- _Brano_
===
Dopo quella lettura mi imbattei nel secondo libro di Fusaro: “Minima mercatalia”. Prima ascoltai un video di quarantacinque minuti, in cui l’autore, in compagnia del suo maestro Costanzo Preve, ne illustra le tesi di fondo, e poi cercai il libro.
Il discorso centrale era pienamente condivisibile. Il capitalismo attraversa tre fasi: nella prima elabora una teoria filosofica che lo ‘naturalizzi’ (fase astratta), poi viene lo scontro con la ‘coscienza’ del proletariato (fase dialettica) e infine abbatte qualunque utopia che possa contrastarlo anche sul piano teorico (fase speculativa). Io ho qui semplificato in modo indecente ciò che Fusaro approfondisce molto dal punto di vista filosofico, pur pagando lo scotto di ripetersi troppo.
Cosa vai a dire a chi, nel 2012, sostiene che ormai la filosofia capitalistica ha stravinto e non ha più avversari né interlocutori? Si potrebbe dire che, in fondo, la denuncia di Marcuse sulla uni-dimensionalità dell’uomo, e quindi del suo pensare, in qualche modo anticipava di mezzo secolo le tesi di Fusaro. Si potrebbe dire che forse era il caso di citare il più ben noto autore, evidenziando il diverso approccio. Si potrebbe anche dire che, filosofia a parte, col crollo dell’Urss e la globalizzazione dell’economia, non c’era più un politico, e pur anche uomo della strada, che non si fosse accorto che ormai il capitalismo aveva, non vinto, ma trionfato sul sistema sovietico, oltrecortina, e sulla lotta di classe, in Occidente. Ma a che pro? Se il rinnovato vigore ed entusiasmo di Fusaro potevano essere di una qualche utilità nel riaprire discorsi che sembravano definitivamente chiusi, Benvenuto Fusaro!

Il problema è che, nel fare la sua dotta analisi filosofica, il prof. Fusaro comincia a maneggiare incautamente le fasi storiche. Ad esempio – e questo gliel’ho rimproverato apertamente sul mio blog nel 2012 – fissa il trapasso dalla fase dialettica a quella speculativa in un punto preciso, che a mio vedere ha invece scarso rilievo: i movimenti studenteschi del ’68. A proposito dei sessantottini egli dice che volevano tutto senza dare nulla, e che hanno intaccato i valori borghesi, i quali ponevano invece un limite ideale alla concezione capitalistica dell’espansione illimitata della produzione e dei consumi.
===
- _Estratto del dataset_

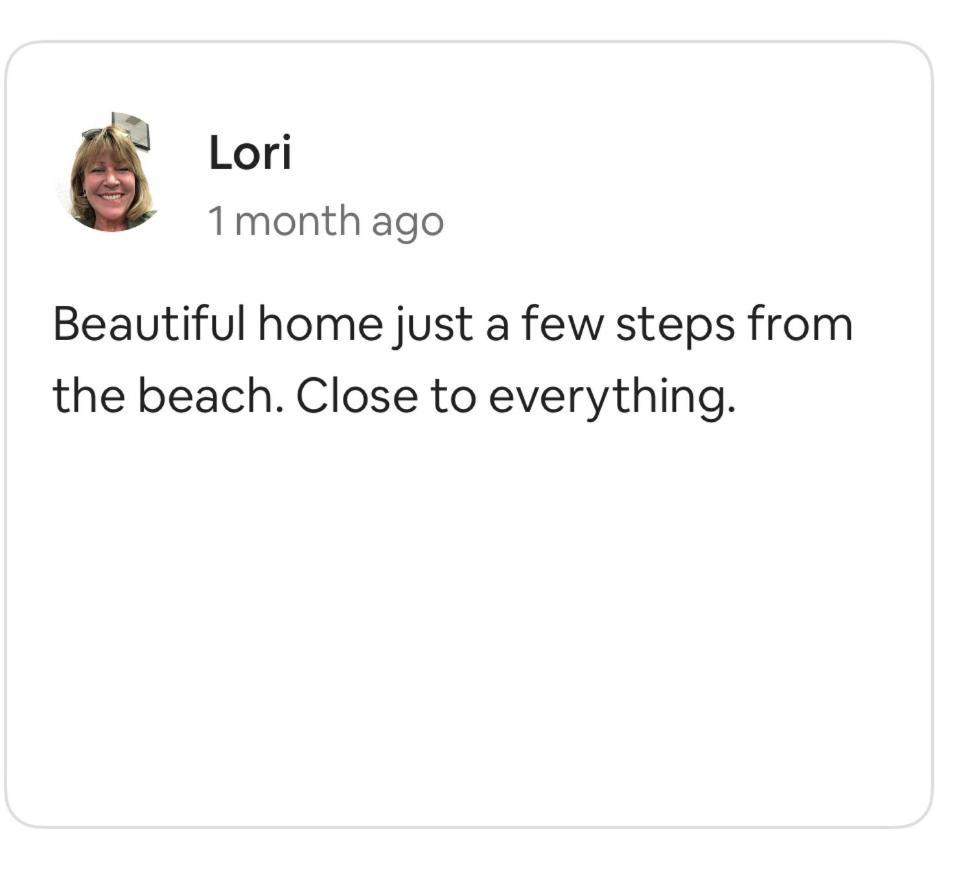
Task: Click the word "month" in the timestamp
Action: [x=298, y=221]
===
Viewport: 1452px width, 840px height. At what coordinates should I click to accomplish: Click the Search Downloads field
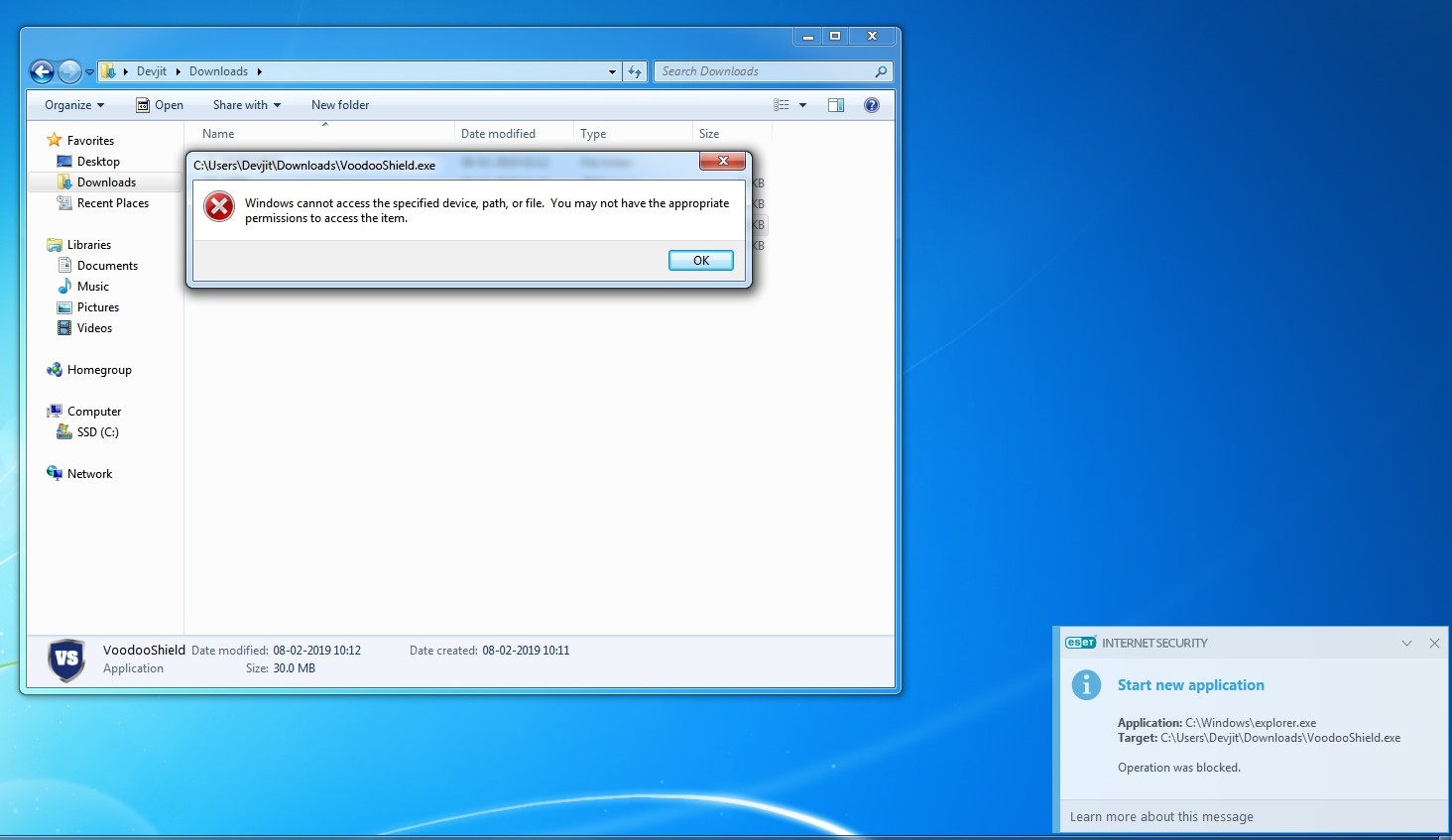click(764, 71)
===
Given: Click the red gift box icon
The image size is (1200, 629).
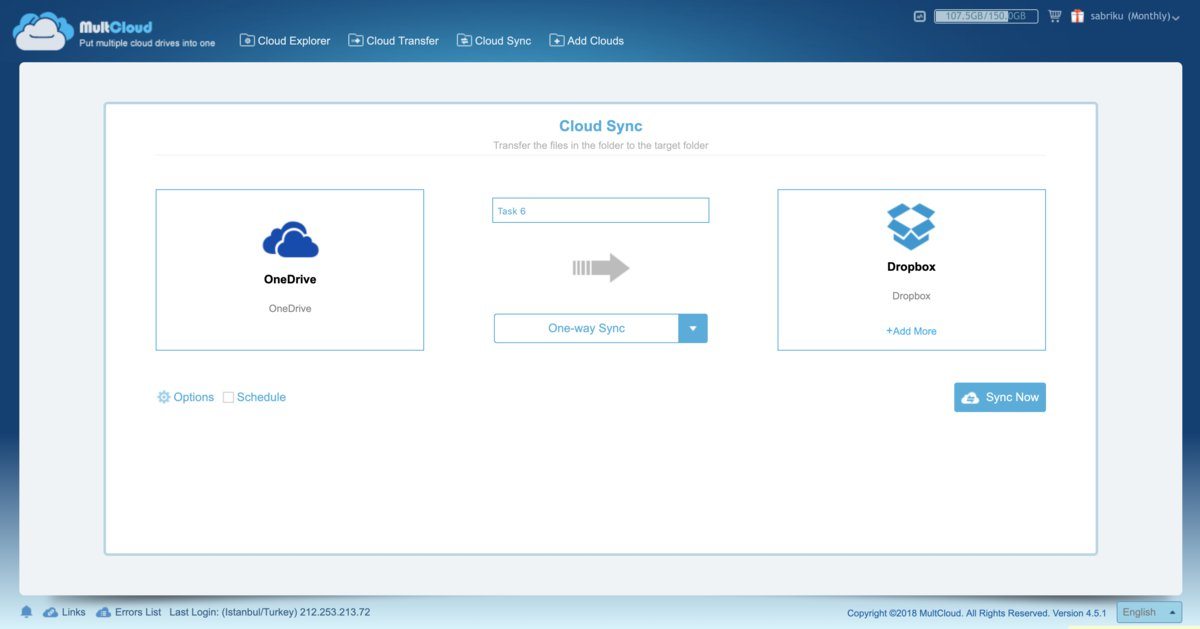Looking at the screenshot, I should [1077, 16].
===
Riscrivi il passo del brano da "Il discorso centrale" fino a "di ripetersi troppo." compreso, rinominando "proletariato" in "mondo operaio". Le voci riportate provengono da una fonte diversa da quella del brano.

- _Soluzione_
Il discorso centrale era pienamente condivisibile. Il capitalismo attraversa tre fasi: nella prima elabora una teoria filosofica che lo ‘naturalizzi’ (fase astratta), poi viene lo scontro con la ‘coscienza’ del mondo operaio (fase dialettica) e infine abbatte qualunque utopia che possa contrastarlo anche sul piano teorico (fase speculativa). Io ho qui semplificato in modo indecente ciò che Fusaro approfondisce molto dal punto di vista filosofico, pur pagando lo scotto di ripetersi troppo.